> Directions for this task:
Please edit the entries below by replacing "GUI agent" with "interface agent" wherever it occurs, leaving everything else unchanged. Omit the pictures from your answer.

[A run of entries]

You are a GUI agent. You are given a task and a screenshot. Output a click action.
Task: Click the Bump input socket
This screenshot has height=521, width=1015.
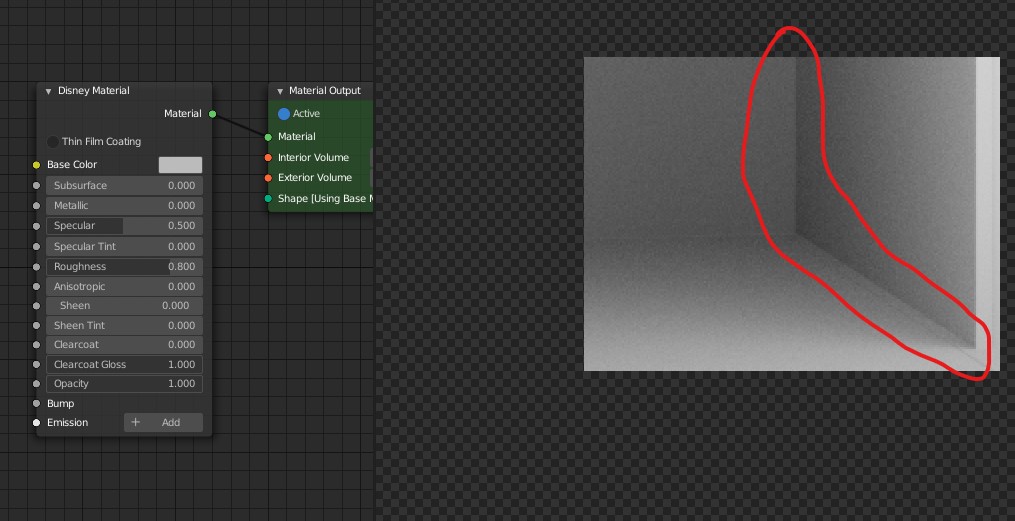pos(37,404)
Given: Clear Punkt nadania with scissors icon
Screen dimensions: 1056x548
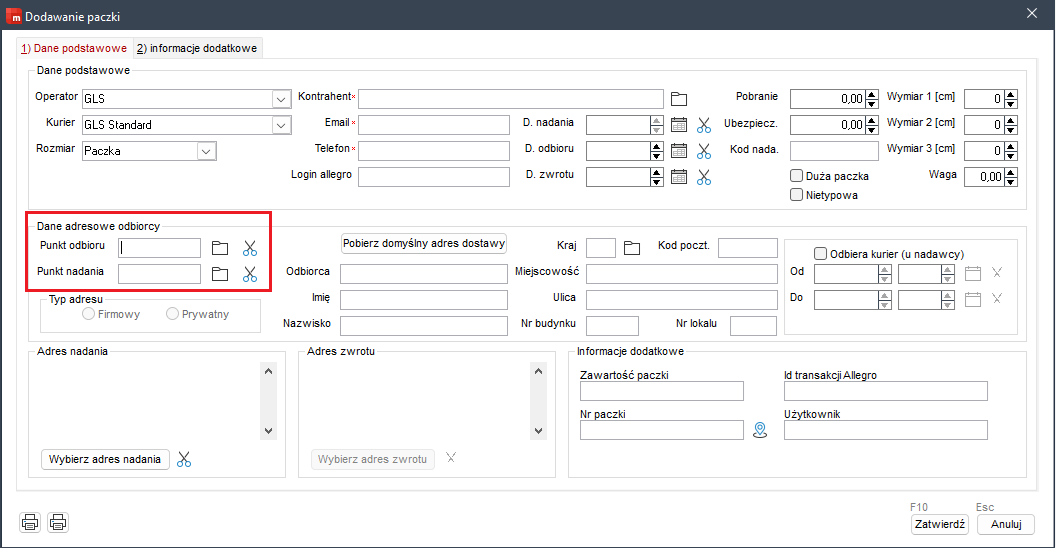Looking at the screenshot, I should pyautogui.click(x=250, y=274).
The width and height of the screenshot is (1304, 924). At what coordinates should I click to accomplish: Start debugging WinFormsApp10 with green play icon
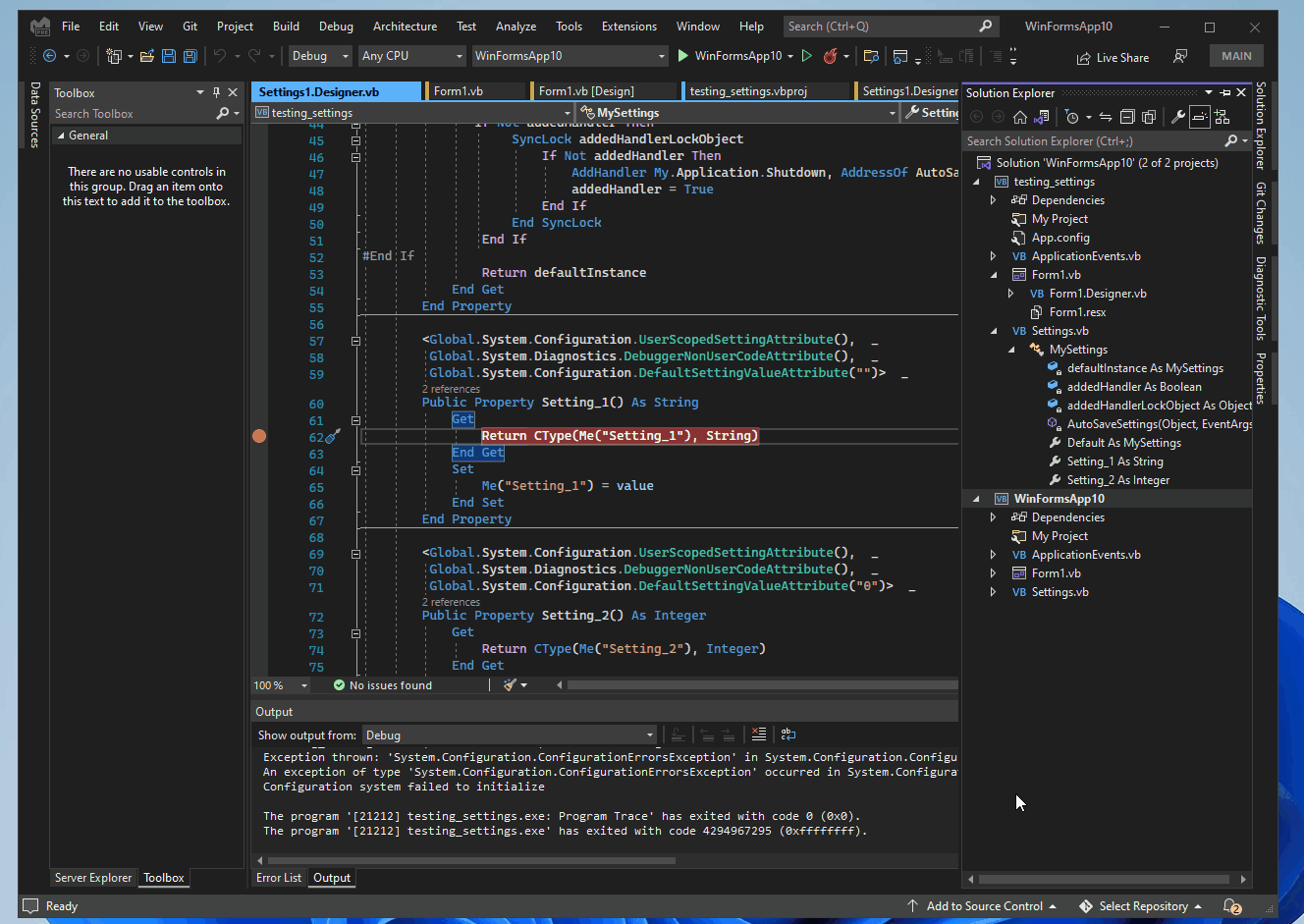(683, 56)
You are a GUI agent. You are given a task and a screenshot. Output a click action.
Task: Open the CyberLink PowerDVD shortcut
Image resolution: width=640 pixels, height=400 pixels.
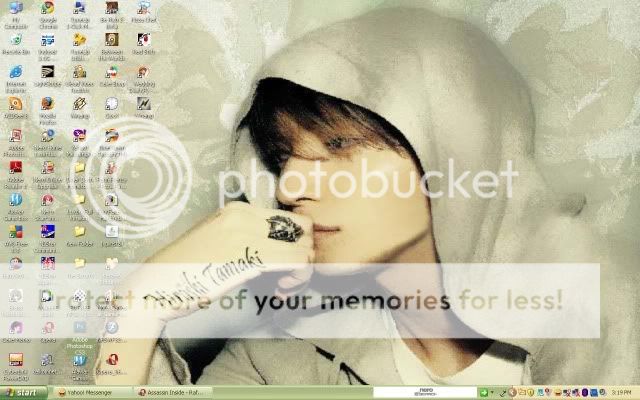click(x=16, y=360)
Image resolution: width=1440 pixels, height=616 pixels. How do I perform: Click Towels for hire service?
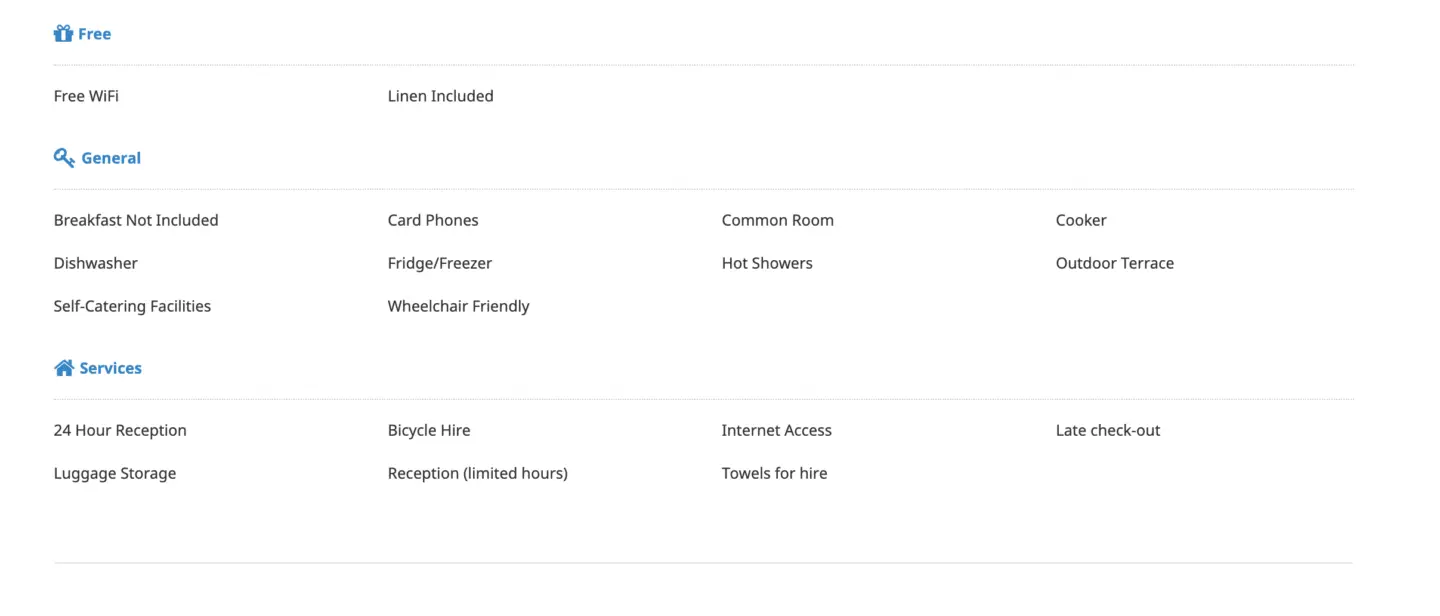pos(775,473)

> Result of the exercise:
You are a interface agent. You are given a task and a screenshot. Output a click action.
Task: Click the Bump input socket
This screenshot has height=521, width=1015.
pos(37,404)
Given: Clear Punkt nadania with scissors icon
Screen dimensions: 1056x548
Looking at the screenshot, I should pyautogui.click(x=250, y=274).
The width and height of the screenshot is (1304, 924). At what coordinates should I click to accomplish: Start debugging WinFormsApp10 with green play icon
(683, 56)
You are a interface agent. You are given a task and a screenshot. Output a click action.
Task: Open the CyberLink PowerDVD shortcut
Image resolution: width=640 pixels, height=400 pixels.
click(x=16, y=360)
Image resolution: width=1440 pixels, height=616 pixels. How do I perform: Click Towels for hire service?
pos(775,473)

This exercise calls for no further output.